If I continued to win, the holodeck went into action again. This time what materialized were two large, vaguely anthropoid looking gentlemen, whose suits were specially tailored to conceal a bulge under the off-hand shoulder. They simply appeared, one at each shoulder of the aforementioned vertically challenged gentleman, who looked even dwarfier next to them, but clearly at ease in his natural element. They all three stared at me, and when that bored them, at the dealer. And then at me again.

And if the dealer was sweating, I was melting. I’m not made for that kind of game, I’m not good at that kind of pretence. I found out you can take the cowboy out of the country, but you can’t make him go mano-a-mano with the casinos for twenty bucks an hour.

I lasted a week. I logged my hours and my winnings. During that time, I worked well over forty hours. I only made enough money to pay for the flight and the hotel, and that’s about it. I was glad to put my twenty grand back in the bank.

I couldn’t take the constant strain and pressure of counting and not looking like I was counting and trying to stay invisible and feeling like a million eyes in the sky were watching my every eyeblink and having an inescapable feeling of being that guy in the movies who’s about to be squashed like a bug. But for those who can make it a game and keep it up, what an adventure! I’m glad I did it, wouldn’t do it again.

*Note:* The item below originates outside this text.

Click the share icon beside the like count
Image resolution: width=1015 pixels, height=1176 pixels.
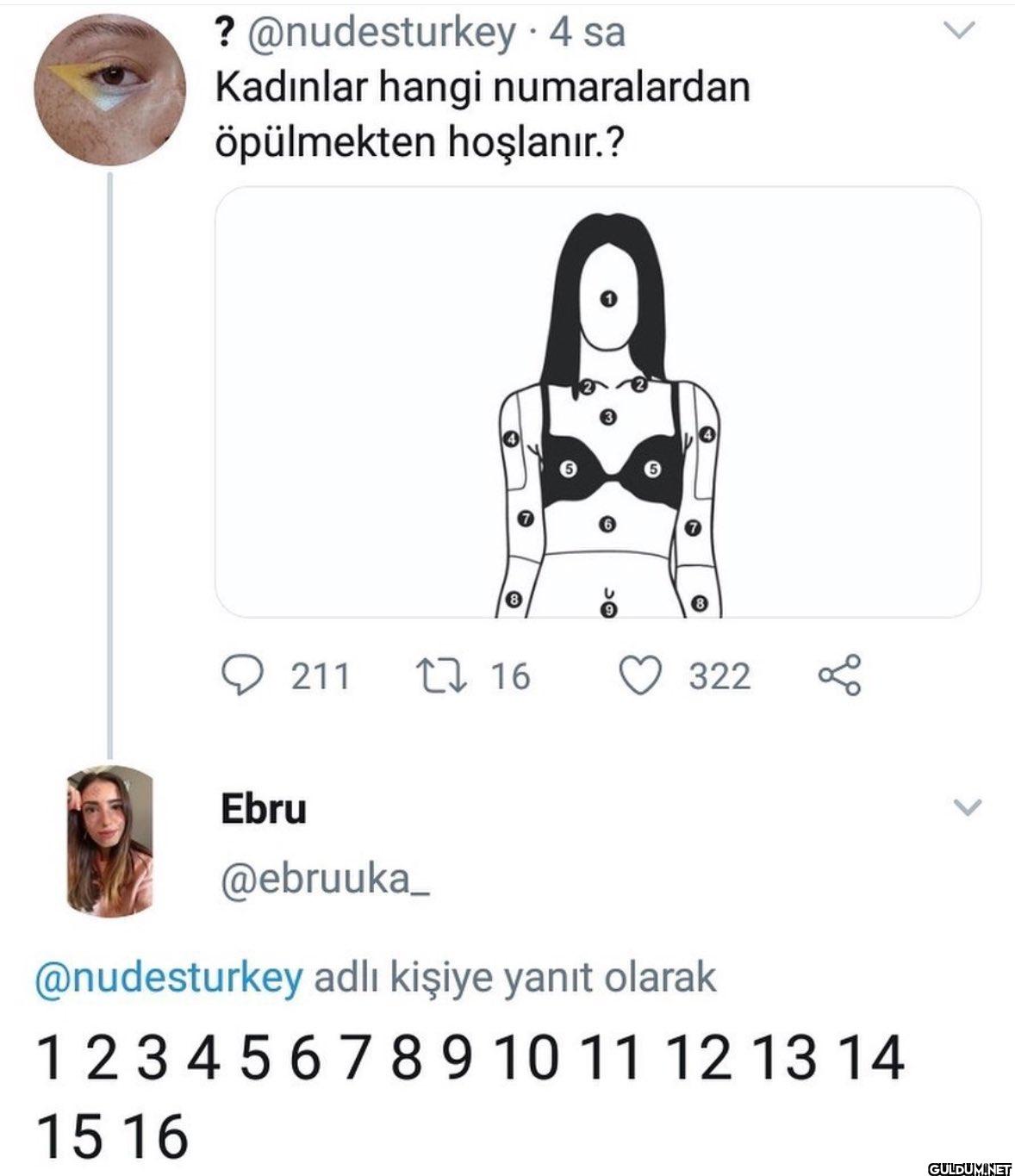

The part I liked the least, curiously, was something else entirely. It was that my every move was fixed. For every conceivable combination of my cards, the dealer’s card, and the count, there is one and only one right move. Not two. Not “player’s choice”. One move. I definitely didn’t like the feeling that I could be replaced by a vaguely humanoid 100% Turing-tested robot with a poor sense of dress and a really, really simple set of blackjack instructions

But I was still interested in the math of it all. And I had my trusty Macintosh 512. And Jimmy Chan had an idea about how to improve the odds by changing his counting method. And so did some of Jimmy’s friends. And he had a guy who tested their new counting method for them, at some university, for five hundred bucks a run.

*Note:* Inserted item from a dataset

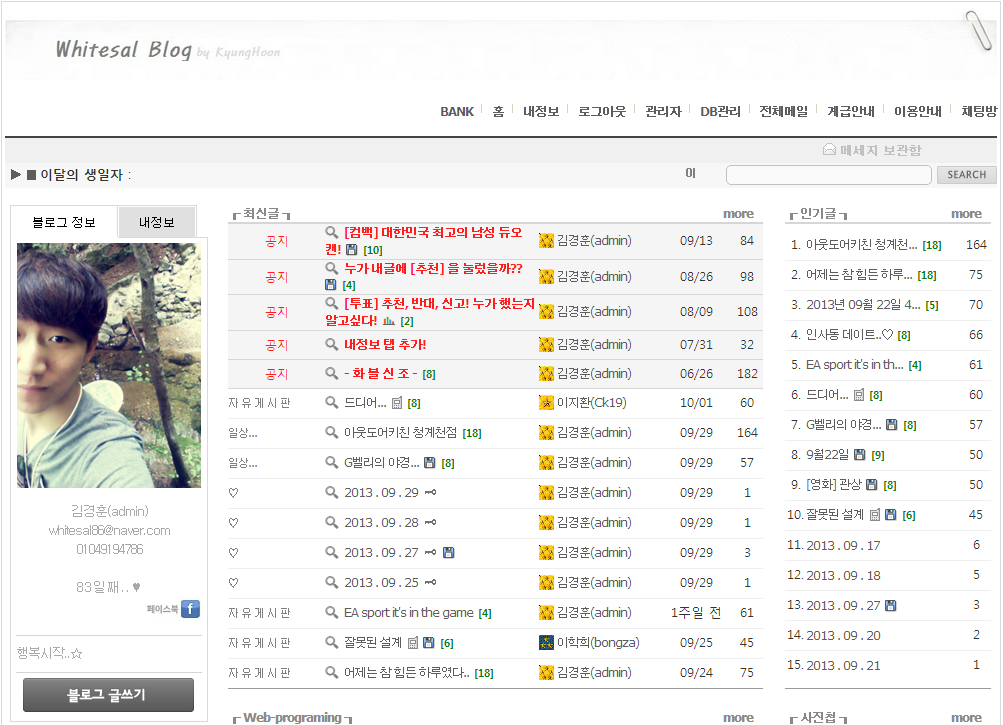
Task: Click the magnifier icon beside "내정보 탭 추가!"
Action: click(x=332, y=344)
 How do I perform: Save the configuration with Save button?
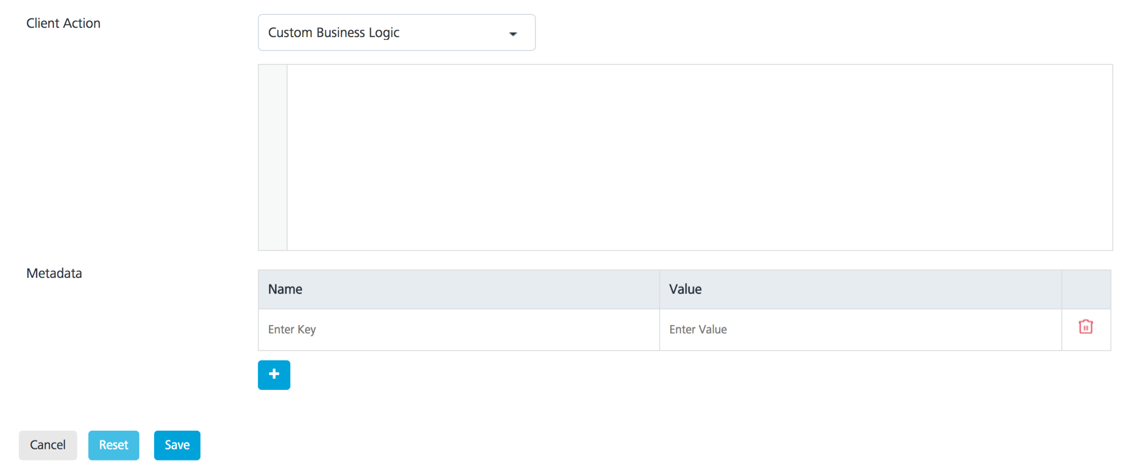(177, 445)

So I told Jimmy I’d do the analysis for a hundred bucks a run. He and his friends were interested. I wrote a program for my Mac to play blackjack against itself. I wrote it in Basic, because that was what was easy. But it was sloooow. So I taught myself to program in C, and I rewrote the entire program in C. It was still too slow, so I translated the critical sections into assembly language. Finally, it was fast enough. I would set up a run during the day, programming in the details of however the person wanted to do the count. Then I’d start it when I went to bed, and in the morning the run would be done and I’d have made a hundred bucks. I figured that I’d finally achieved what my computer was really for, which was to make me money while I slept.

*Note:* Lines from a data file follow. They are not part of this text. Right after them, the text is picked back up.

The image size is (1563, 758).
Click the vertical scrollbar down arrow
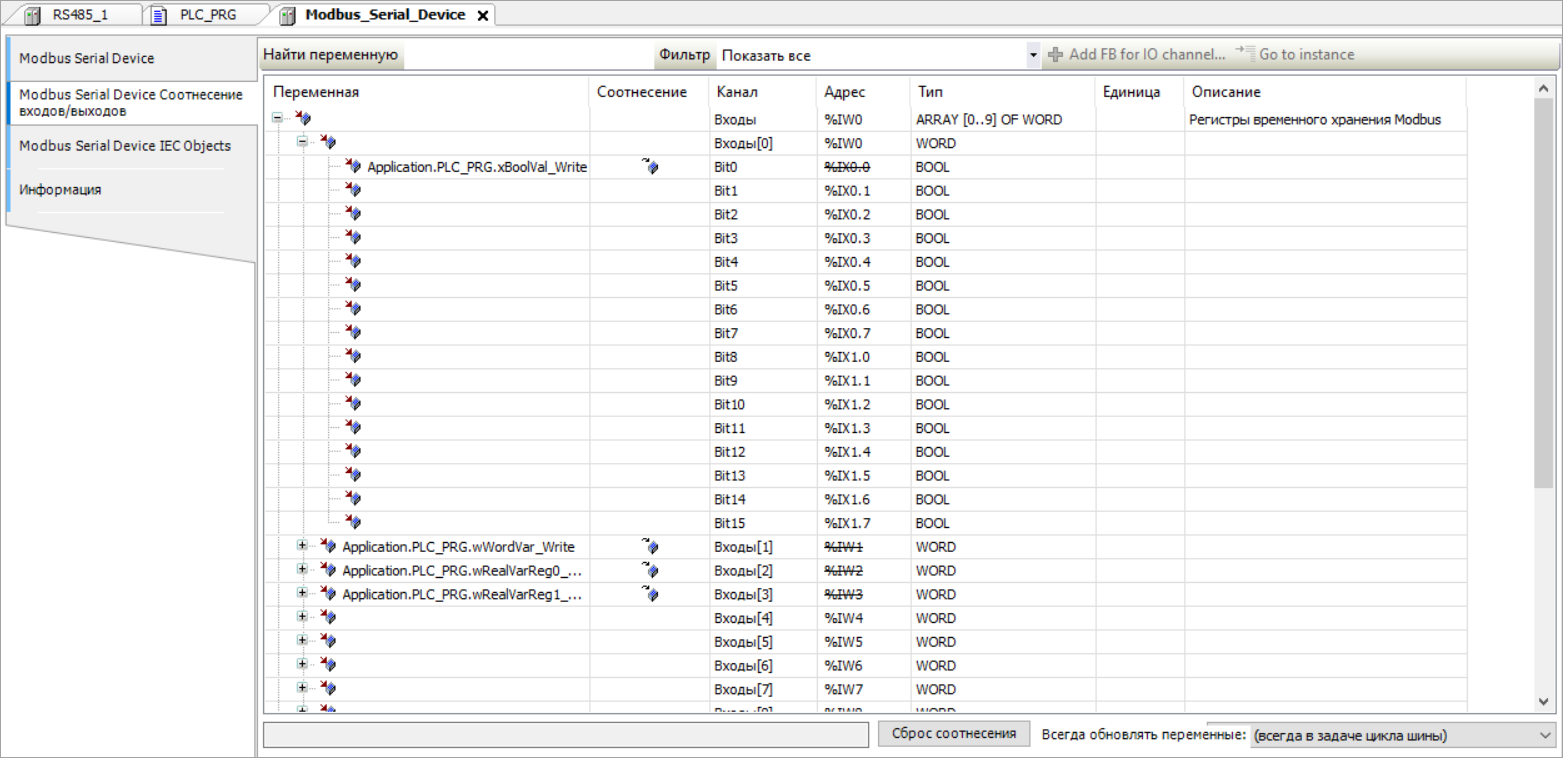coord(1542,701)
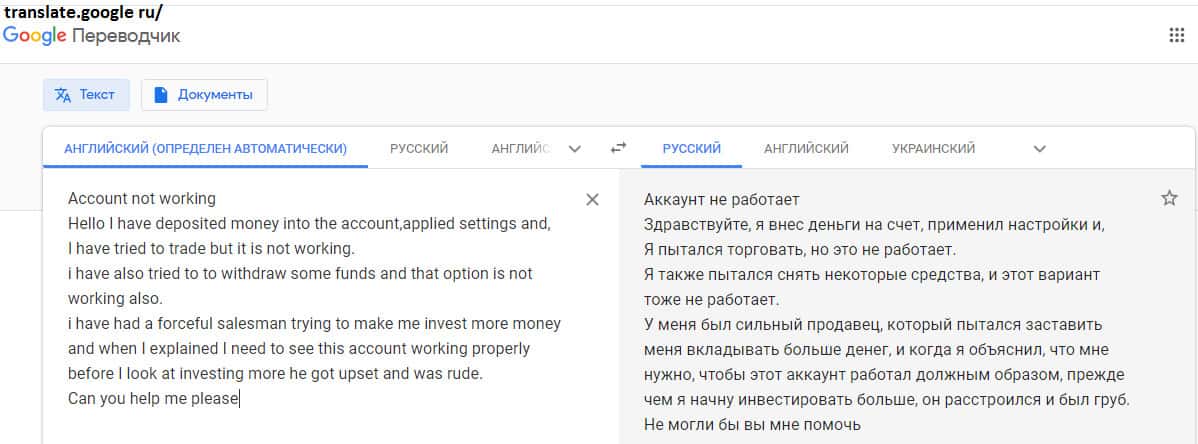Choose РУССКИЙ as source language
The width and height of the screenshot is (1198, 444).
coord(419,148)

The computer had to be fast because of the issue that is at the heart of this post. This is, how many hands of blackjack did the computer have to play against itself to find out if the new system beat the old system?

The answer turns out to be a hundred times more hands per decimal. In practice, this means at least a million hands, and many more is better.

What we are looking at is the error of the average. If I measure something many times, I can average my answers. Is the resulting mean value the true underlying mean of what I am measuring? No, of course not. If we flip a hundred coins, usually it won’t be exactly fifty/fifty.

But it will be close to the true average of the data. How close? Well, the measure of how close it is expected to be to the true underlying average is what is called the “standard error of the mean”. It is calculated as the standard deviation of the data divided by the square root of the number of observations.

It is the last fact that concerns us. It means that if we double the number of observations, we don’t cut the error in half, but only to 0.7 of the original value. One consequence of this is that if we need one more decimal of precision, we need a hundred times the number of observations. That is what I meant by a hundred times per decimal. If our precision is plus or minus a tenth (± 0.1) and we want to know the answer to one more decimal, plus or minus one hundredth (± 0.01), we need one hundred times the data to get that precision.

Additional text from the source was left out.